ムーブキャリバー3135を使用したシードウエラーオーバーホール点検。針回し不具合修理の依頼でした。ケースから慎重にムーブメントを取り出します。もちろん専用工具で蓋を開けます。ゼンマイを巻き上げる時に抵抗感がなくゼンマイも切れているようです。
分解・修理の様子 Disassembly/repair
STEP1
オーバーホール点検、修理依頼
STEP2
針を外す
秒、長、短針と針をはずします。裏側(文字盤下)輪列の動きを確認カレンダーには異常はありません。
STEP3
全体の状態の確認
まず、全体の状態を見ます。針を回すときの違和感は画像の歯車の芯が磨耗していたためでした。目視で確かめて初めて解るものです。そのほかに指先で感じる抵抗感。ゼンマイの巻上げの感触やネジを緩めるときや締める時の圧力感も今までの経験則から解ります。この部分の修理は全部分解してからにします。
STEP4
ゼンマイの巻上げ状態の確認
自動巻きゼンマイの巻上げ状態を調べます。自動巻き部の部品を点検します。巻き上げ状態は異常なしでした。ローターの芯の磨耗などを検査します。

依頼内容 A:
データ項目の行について、先頭から"Screen dimensions: 489x414"を含む行までを、"Task"を"Goal"に置き換えて書き直してください。ほかの部分は変えず、画像は出力に含めないでください。
本文とこの後に続く行との間には何の関連もありません。

[データ項目]
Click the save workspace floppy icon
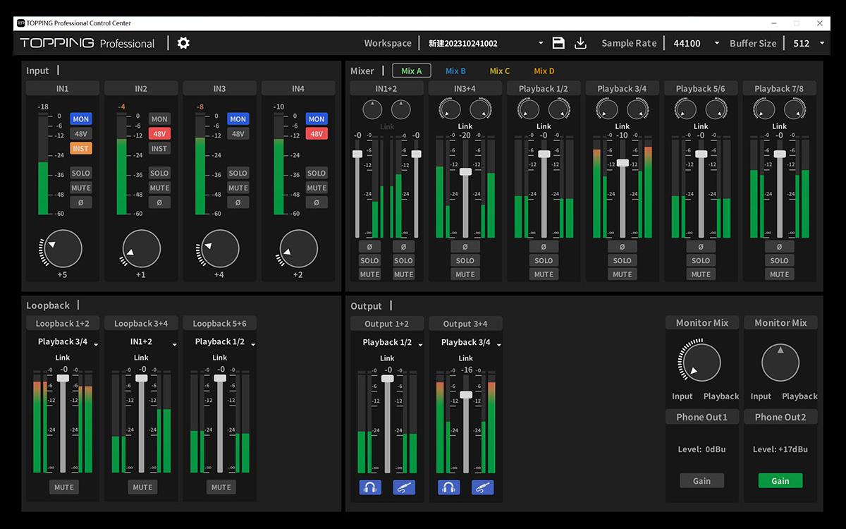Viewport: 846px width, 529px height. (x=558, y=43)
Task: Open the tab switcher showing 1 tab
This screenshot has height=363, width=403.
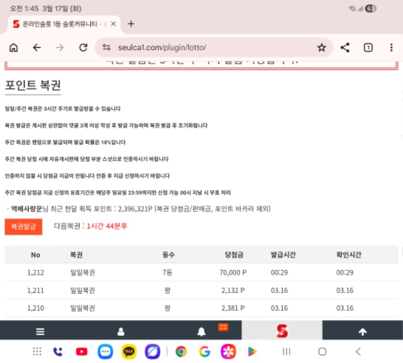Action: [x=368, y=48]
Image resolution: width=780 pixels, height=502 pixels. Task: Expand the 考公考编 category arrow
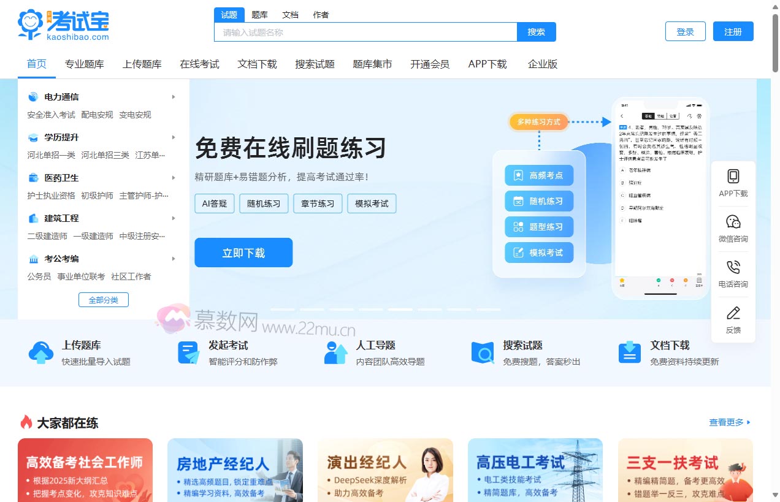pos(174,258)
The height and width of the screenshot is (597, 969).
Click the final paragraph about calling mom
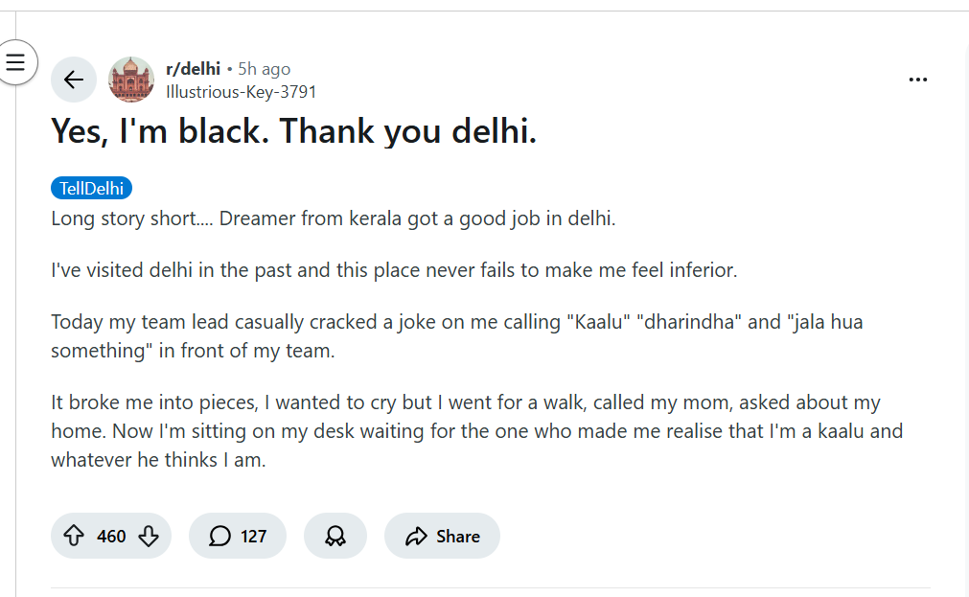(476, 430)
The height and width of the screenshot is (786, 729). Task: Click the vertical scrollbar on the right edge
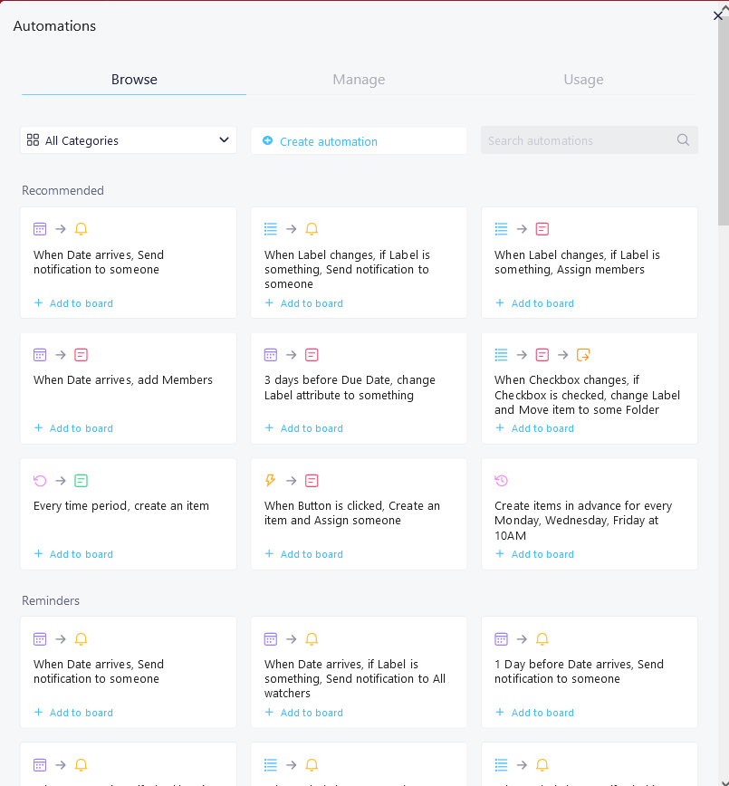(x=723, y=127)
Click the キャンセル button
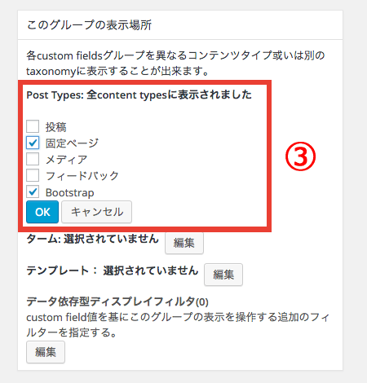367x383 pixels. tap(97, 212)
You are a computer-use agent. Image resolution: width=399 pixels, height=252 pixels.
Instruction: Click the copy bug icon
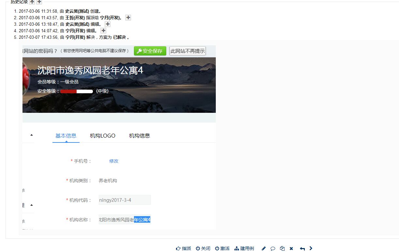tap(282, 248)
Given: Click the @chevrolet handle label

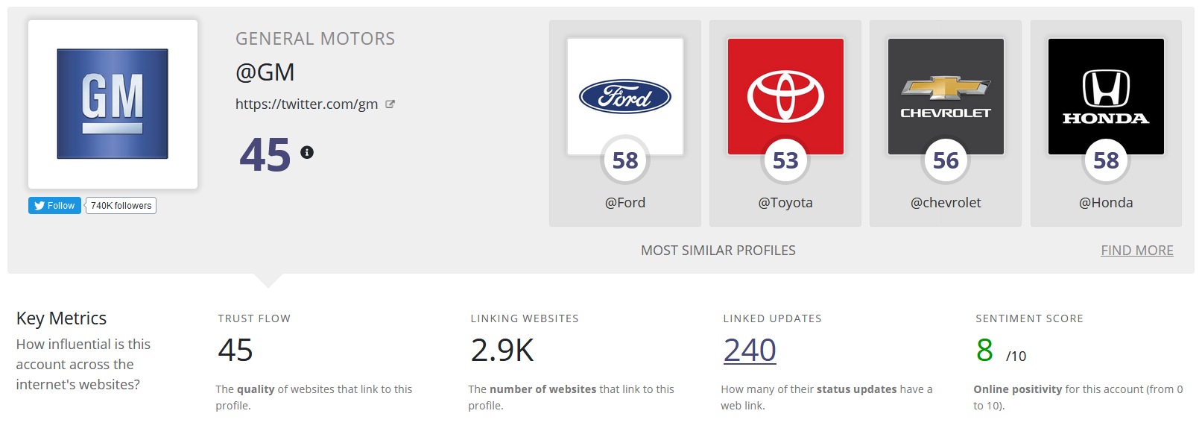Looking at the screenshot, I should (x=946, y=203).
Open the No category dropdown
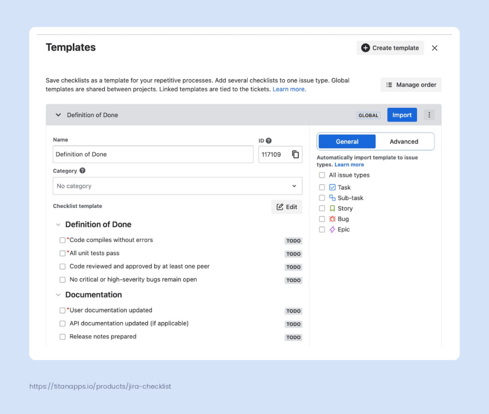Screen dimensions: 489x414 pyautogui.click(x=177, y=186)
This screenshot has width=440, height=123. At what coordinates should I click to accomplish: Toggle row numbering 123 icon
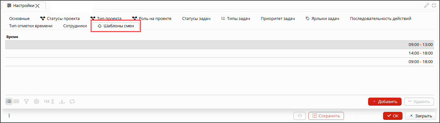pyautogui.click(x=46, y=101)
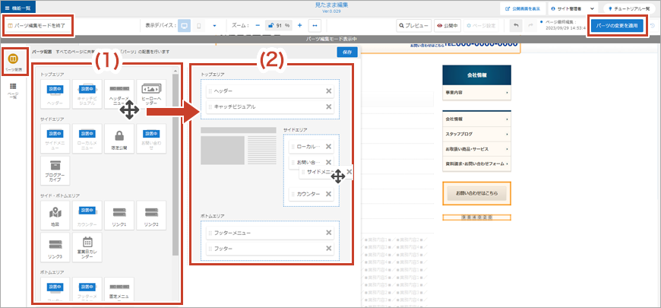Switch display device to mobile view
The width and height of the screenshot is (661, 308).
point(199,25)
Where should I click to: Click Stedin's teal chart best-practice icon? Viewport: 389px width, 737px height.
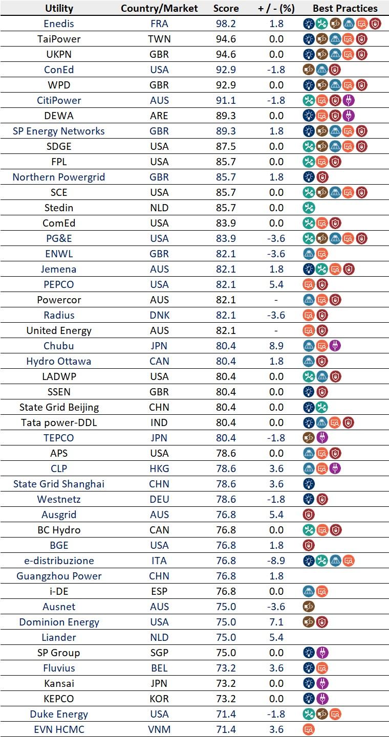309,208
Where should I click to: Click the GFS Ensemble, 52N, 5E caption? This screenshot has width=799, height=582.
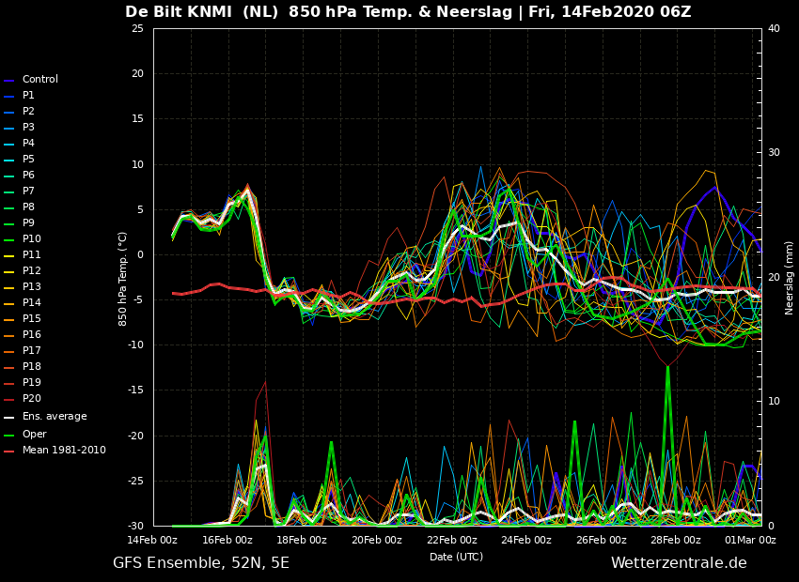pos(201,563)
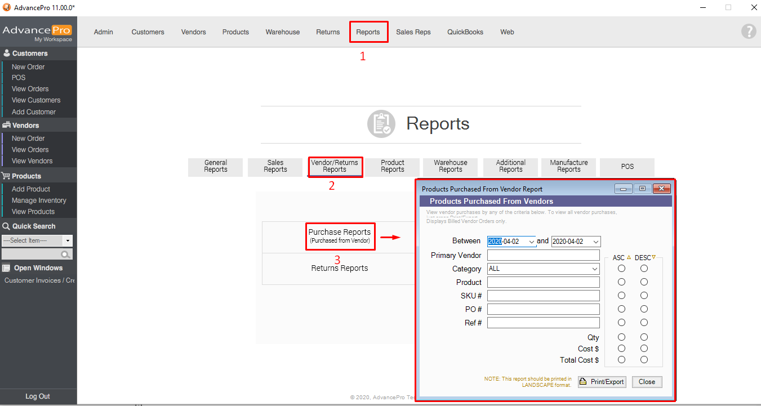Expand the Between start date picker
Viewport: 761px width, 406px height.
(531, 242)
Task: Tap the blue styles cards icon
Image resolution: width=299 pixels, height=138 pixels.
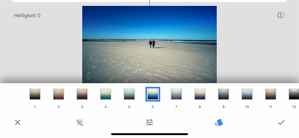Action: pyautogui.click(x=219, y=123)
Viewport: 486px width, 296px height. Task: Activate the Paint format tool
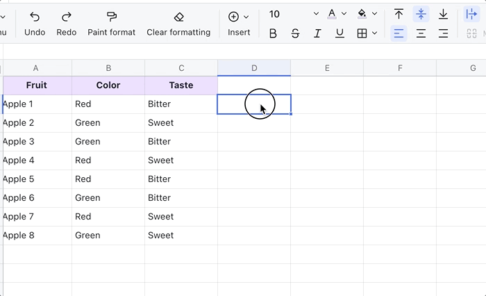111,17
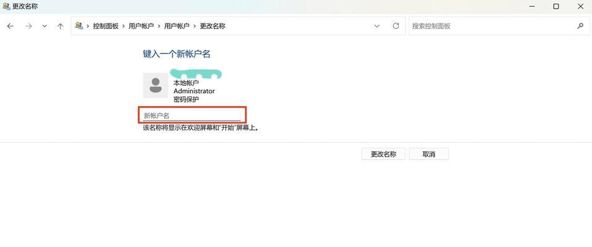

依頼内容 B:
本文抜粋では、針を回すときの違和感の原因は何だったとされていますか。

完全な解答 A:
Click the save workspace floppy icon
Viewport: 846px width, 529px height. (x=558, y=43)
Goal: Open the tab switcher showing 1 tab
This screenshot has height=363, width=403.
Action: [x=368, y=48]
Image resolution: width=780 pixels, height=502 pixels. Goal: Expand the 考公考编 category arrow
pos(174,258)
The height and width of the screenshot is (597, 969).
Click the final paragraph about calling mom
(476, 430)
The height and width of the screenshot is (786, 729). Goal: Click the vertical scrollbar on the right edge
(x=723, y=127)
Click the キャンセル button
367x383 pixels. tap(97, 212)
You are a computer-use agent. Image resolution: width=399 pixels, height=252 pixels.
Instruction: Click the copy bug icon
tap(282, 248)
Given: Click the @chevrolet handle label

Looking at the screenshot, I should (x=946, y=203).
Open the No category dropdown
Screen dimensions: 489x414 pyautogui.click(x=177, y=186)

完全な解答 B:
画像の歯車の芯が磨耗していたためです。